BEGIN Data

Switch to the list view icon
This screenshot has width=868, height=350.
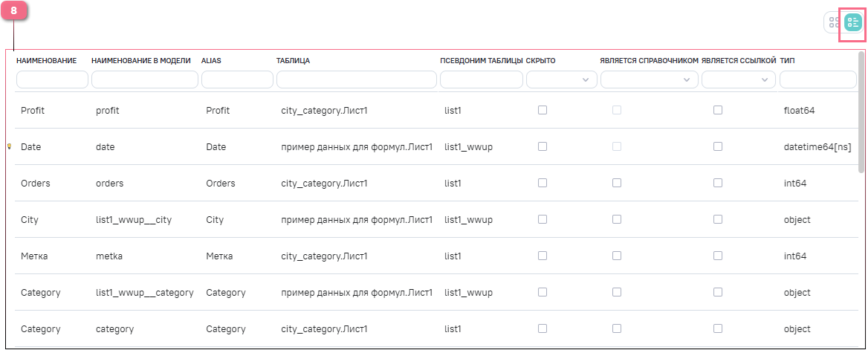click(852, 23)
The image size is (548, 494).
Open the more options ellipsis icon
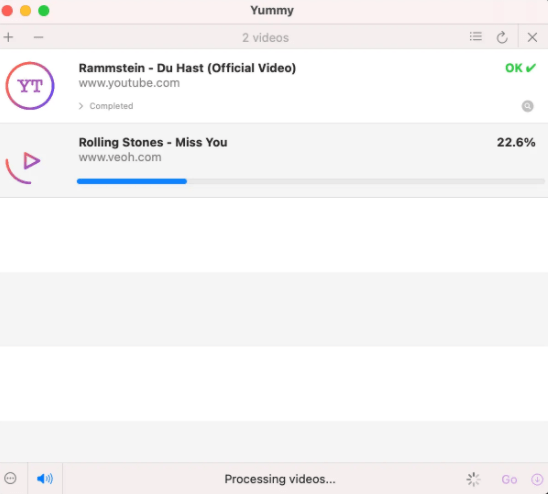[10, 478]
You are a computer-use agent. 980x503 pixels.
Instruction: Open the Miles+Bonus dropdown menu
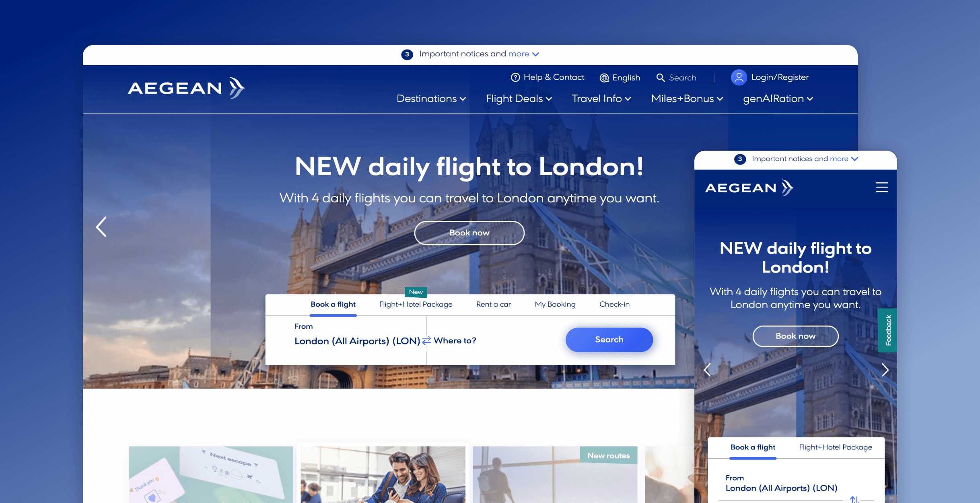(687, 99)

END Data

Aim of the exercise: The entries must be written out again unchanged. Images are to be left out.

Solved problem:
Switch to the list view icon
This screenshot has width=868, height=350.
click(852, 23)
The image size is (548, 494).
Open the more options ellipsis icon
[10, 478]
You are a computer-use agent. 980x503 pixels.
Instruction: Open the Miles+Bonus dropdown menu
(687, 99)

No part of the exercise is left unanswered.